The great ESG fund cull of 2023 is upon us
Plus, renewable energy topped coal usage in U.S. for first time last year
In today’s edition:
— Behind the incredibly shrinking ESG fund market, some stars emerge
— What anti-ESG backlash? Consumers are shifting; investors are noticing
— Renewable energy topped coal usage in the U.S. for the first time in 2022. What’s next?
— How carbon-emitting concrete is suddenly becoming a climate solution
— Is nuclear power equal to renewable energy?
It’s a spring thing: Amid record winter 2023 snowfall, Sierra ski resorts are posting photos of their buried ski lifts. And there’s more snow coming today. This is a ski lift at Mammoth Mountain, near Yosemite National Park, which has recorded 667 inches at the lodge and more than 840 inches on the summit. Photo: Active NorCal via Twitter.

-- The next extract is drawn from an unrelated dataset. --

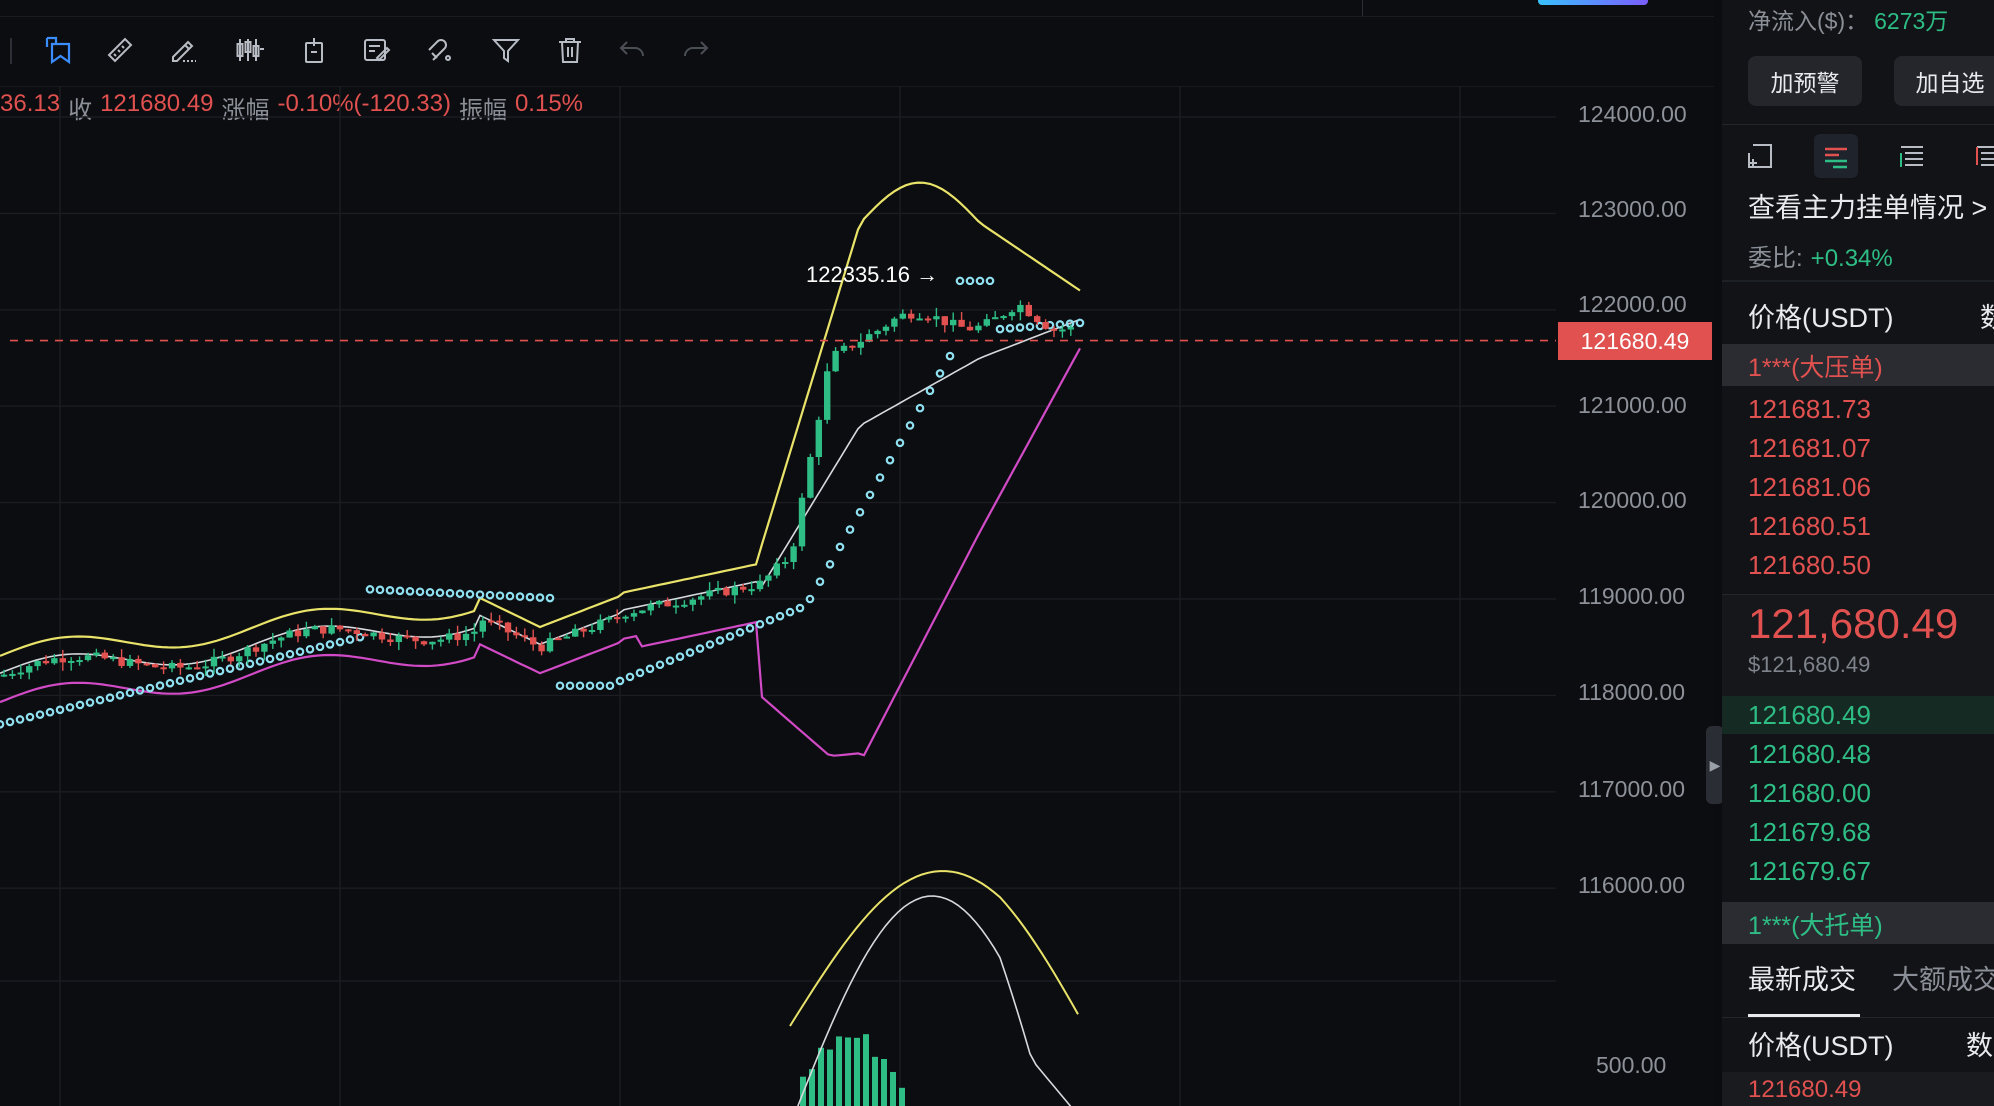  What do you see at coordinates (1943, 978) in the screenshot?
I see `tab-large-trades: 大额成交` at bounding box center [1943, 978].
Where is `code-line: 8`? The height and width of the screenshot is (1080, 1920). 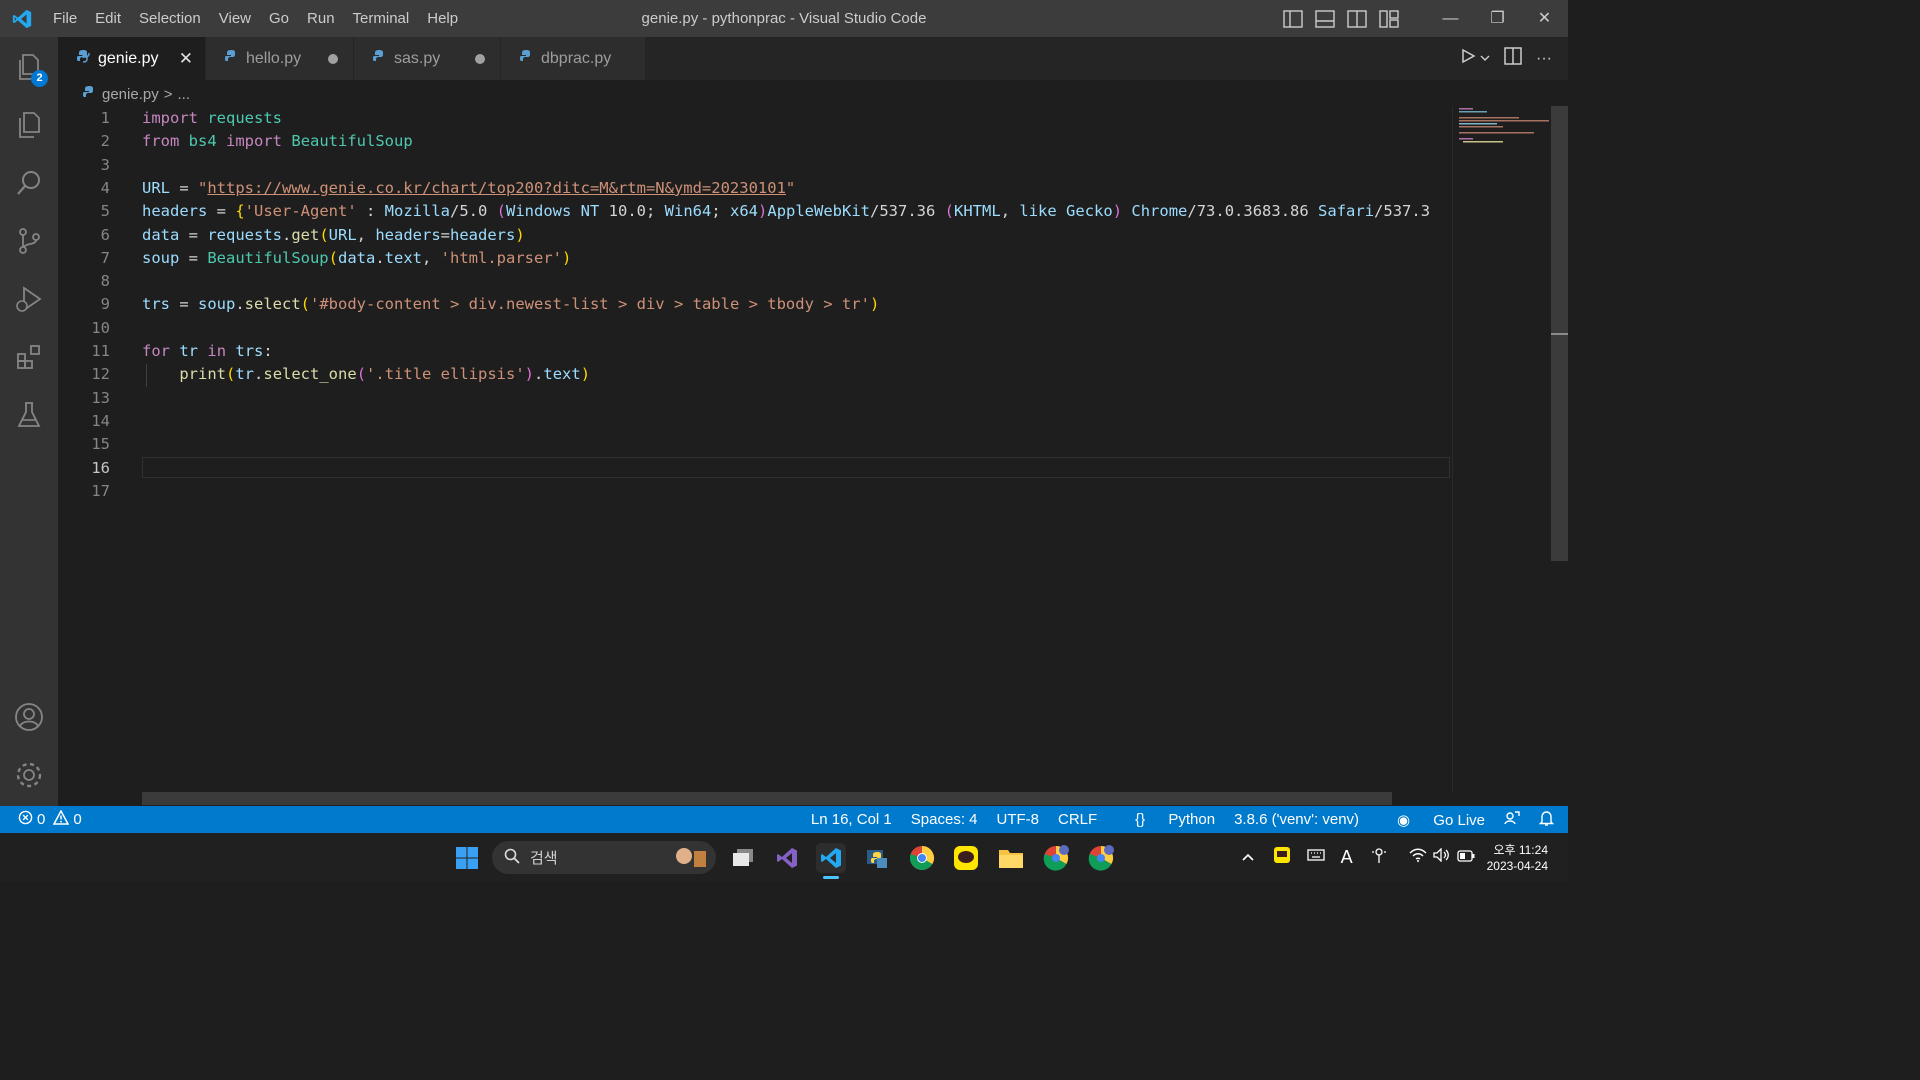 code-line: 8 is located at coordinates (754, 282).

The makings of a thorough spring cleaning of ill-qualified European environmental, social and governance (ESG) funds is at hand, and it could be a bonanza for the few funds managers who crafted the most climate-focused portfolios.
Months after the European Union introduced a new concept that all funds labeled ESG must meet certain criteria under a rule called Article 9, the index giant MSCI is about to cull more than 90% of funds currently using ESG from its list of ESG funds, according to the Financial Times, citing an internal client memo from BlackRock.
The intention is to take out the vast majority of funds who may be greenwashing their marketing with environmental claims that don’t hold up. The result will be a rush of investor money into the few funds that are left, as managers with fiduciary requirements to follow ESG strategies upgrade to the new, smaller niche.
While the MSCI purge is expected to cover funds around the world, European funds will suffer the brunt of it, as they have been the most aggressive in using ESG in their marketing efforts in the past few years. As we wrote last year, fund managers adapting to the Article 9 rule have already seen huge inflows in recent months.
Among the funds ranked the highest for ESG under Article 9 by Physis Investments, three of the top five are index funds run by French asset manager Amundi. And the other two are run by Lyxor, which was bought by Amundi last year. Among the most popular among institutional investors have been Baillie Gifford Positive Change (BPEKX), Morgan Stanley Global Sustainable Equity, and Janus Henderson Global Sustainable Equity (JEUIX), and KBI’s Water Strategy portfolio, also part of the Amundi group, according to the most recent institutional fund flow analysis from Investment Metrics, a Confluence company.
Combined with the political pressure ESG investing is getting in the U.S., the MSCI purge may ring the final death knell for the short-lived ESG fad. Few investors will be sad to see those letters, which nobody can agree a meaning on, go the way of other fads. But the clearing up of strategic investing intentions will give environmentally-conscious investors better choices. And further integrate climate investing with fiduciary duty as a whole.